**Problem description**
Retype the material below, keeping each line identical.
▬▬▬
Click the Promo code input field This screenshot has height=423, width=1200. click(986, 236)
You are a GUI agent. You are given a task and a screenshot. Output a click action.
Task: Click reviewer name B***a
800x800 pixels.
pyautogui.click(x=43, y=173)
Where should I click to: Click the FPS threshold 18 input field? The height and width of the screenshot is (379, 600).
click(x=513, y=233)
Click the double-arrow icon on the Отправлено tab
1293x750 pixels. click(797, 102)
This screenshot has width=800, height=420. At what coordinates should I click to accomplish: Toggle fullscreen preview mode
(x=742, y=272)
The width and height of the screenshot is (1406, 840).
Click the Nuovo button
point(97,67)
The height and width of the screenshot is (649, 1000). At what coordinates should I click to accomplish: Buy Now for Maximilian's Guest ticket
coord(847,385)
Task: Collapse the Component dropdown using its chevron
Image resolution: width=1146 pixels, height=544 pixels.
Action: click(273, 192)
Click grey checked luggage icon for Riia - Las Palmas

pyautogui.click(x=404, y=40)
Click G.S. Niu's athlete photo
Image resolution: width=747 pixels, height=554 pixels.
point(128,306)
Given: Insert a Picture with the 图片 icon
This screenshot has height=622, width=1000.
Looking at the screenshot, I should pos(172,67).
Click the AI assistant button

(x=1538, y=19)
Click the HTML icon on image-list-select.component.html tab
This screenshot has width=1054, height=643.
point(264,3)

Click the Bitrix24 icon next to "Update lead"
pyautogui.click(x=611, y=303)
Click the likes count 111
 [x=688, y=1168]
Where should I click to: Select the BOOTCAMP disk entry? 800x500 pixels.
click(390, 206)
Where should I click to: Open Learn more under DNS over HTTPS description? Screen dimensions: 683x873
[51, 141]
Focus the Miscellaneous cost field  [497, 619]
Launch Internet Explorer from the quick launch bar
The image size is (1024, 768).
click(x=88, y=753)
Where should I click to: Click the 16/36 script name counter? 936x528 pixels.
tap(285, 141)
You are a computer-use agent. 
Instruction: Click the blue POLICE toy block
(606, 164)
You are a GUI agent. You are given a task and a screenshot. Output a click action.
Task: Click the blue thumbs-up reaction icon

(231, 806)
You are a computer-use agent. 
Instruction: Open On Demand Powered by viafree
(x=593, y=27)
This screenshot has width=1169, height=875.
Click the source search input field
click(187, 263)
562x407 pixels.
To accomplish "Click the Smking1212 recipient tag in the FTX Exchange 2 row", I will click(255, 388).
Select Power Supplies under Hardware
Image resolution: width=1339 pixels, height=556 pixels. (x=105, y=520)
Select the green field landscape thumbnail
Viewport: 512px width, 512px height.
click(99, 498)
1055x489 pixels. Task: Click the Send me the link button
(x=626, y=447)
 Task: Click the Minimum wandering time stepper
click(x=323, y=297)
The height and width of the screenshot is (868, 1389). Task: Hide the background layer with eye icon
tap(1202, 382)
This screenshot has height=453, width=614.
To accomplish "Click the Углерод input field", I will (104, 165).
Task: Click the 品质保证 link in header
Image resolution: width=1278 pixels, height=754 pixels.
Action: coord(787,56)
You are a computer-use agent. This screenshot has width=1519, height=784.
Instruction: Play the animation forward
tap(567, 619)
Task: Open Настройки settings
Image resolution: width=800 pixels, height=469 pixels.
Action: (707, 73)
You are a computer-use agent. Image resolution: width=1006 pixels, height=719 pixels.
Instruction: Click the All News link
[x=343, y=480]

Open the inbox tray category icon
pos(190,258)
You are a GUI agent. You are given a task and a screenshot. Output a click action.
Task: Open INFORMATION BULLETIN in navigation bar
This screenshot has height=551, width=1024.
▬▬▬
**Solution**
Click the Promo code input field This screenshot has height=423, width=1200. click(986, 236)
You are a GUI agent. You are given a task and a screenshot. Output a click action.
Task: Click reviewer name B***a
800x800 pixels.
pyautogui.click(x=43, y=173)
Where should I click to: Click the FPS threshold 18 input field? The height and width of the screenshot is (379, 600).
click(x=513, y=233)
Click the double-arrow icon on the Отправлено tab
1293x750 pixels. click(797, 102)
This screenshot has width=800, height=420. At what coordinates should I click to accomplish: Toggle fullscreen preview mode
(x=742, y=272)
The width and height of the screenshot is (1406, 840).
Click the Nuovo button
point(97,67)
The height and width of the screenshot is (649, 1000). At what coordinates should I click to accomplish: Buy Now for Maximilian's Guest ticket
coord(847,385)
Task: Collapse the Component dropdown using its chevron
Image resolution: width=1146 pixels, height=544 pixels.
Action: click(273, 192)
Click grey checked luggage icon for Riia - Las Palmas

pyautogui.click(x=404, y=40)
Click G.S. Niu's athlete photo
Image resolution: width=747 pixels, height=554 pixels.
point(128,306)
Given: Insert a Picture with the 图片 icon
This screenshot has height=622, width=1000.
Looking at the screenshot, I should pos(172,67).
Click the AI assistant button

(x=1538, y=19)
Click the HTML icon on image-list-select.component.html tab
This screenshot has width=1054, height=643.
point(264,3)

Click the Bitrix24 icon next to "Update lead"
pyautogui.click(x=611, y=303)
Click the likes count 111
 [x=688, y=1168]
Where should I click to: Select the BOOTCAMP disk entry? 800x500 pixels.
click(390, 206)
Where should I click to: Open Learn more under DNS over HTTPS description? Screen dimensions: 683x873
[51, 141]
Focus the Miscellaneous cost field  [497, 619]
Launch Internet Explorer from the quick launch bar
The image size is (1024, 768).
click(x=88, y=753)
Where should I click to: Click the 16/36 script name counter? 936x528 pixels.
tap(285, 141)
You are a computer-use agent. 
Instruction: Click the blue POLICE toy block
(606, 164)
You are a GUI agent. You are given a task and a screenshot. Output a click action.
Task: Click the blue thumbs-up reaction icon

(231, 806)
You are a computer-use agent. 
Instruction: Open On Demand Powered by viafree
(x=593, y=27)
This screenshot has width=1169, height=875.
Click the source search input field
click(187, 263)
562x407 pixels.
To accomplish "Click the Smking1212 recipient tag in the FTX Exchange 2 row", I will click(255, 388).
Select Power Supplies under Hardware
Image resolution: width=1339 pixels, height=556 pixels. (x=105, y=520)
Select the green field landscape thumbnail
Viewport: 512px width, 512px height.
click(99, 498)
1055x489 pixels. Task: Click the Send me the link button
(x=626, y=447)
 Task: Click the Minimum wandering time stepper
click(x=323, y=297)
The height and width of the screenshot is (868, 1389). Task: Hide the background layer with eye icon
tap(1202, 382)
This screenshot has height=453, width=614.
To accomplish "Click the Углерод input field", I will (104, 165).
Task: Click the 品质保证 link in header
Image resolution: width=1278 pixels, height=754 pixels.
Action: coord(787,56)
You are a computer-use agent. This screenshot has width=1519, height=784.
Instruction: Play the animation forward
tap(567, 619)
Task: Open Настройки settings
Image resolution: width=800 pixels, height=469 pixels.
Action: (707, 73)
You are a computer-use agent. Image resolution: width=1006 pixels, height=719 pixels.
Instruction: Click the All News link
[x=343, y=480]

Open the inbox tray category icon
pos(190,258)
You are a GUI agent. You are given a task and a screenshot. Output a click action.
Task: Open INFORMATION BULLETIN in navigation bar
This screenshot has height=551, width=1024.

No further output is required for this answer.